[Dataset items]
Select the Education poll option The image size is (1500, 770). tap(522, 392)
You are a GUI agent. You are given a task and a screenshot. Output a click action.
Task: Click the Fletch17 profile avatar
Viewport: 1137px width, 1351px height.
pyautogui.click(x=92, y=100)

Exercise description -
All of the entries are to be set down again without alteration.

Task result -
Select the Education poll option The image size is (1500, 770). tap(522, 392)
You are a GUI agent. You are given a task and a screenshot. Output a click action.
Task: Click the Fletch17 profile avatar
Viewport: 1137px width, 1351px height.
pyautogui.click(x=92, y=100)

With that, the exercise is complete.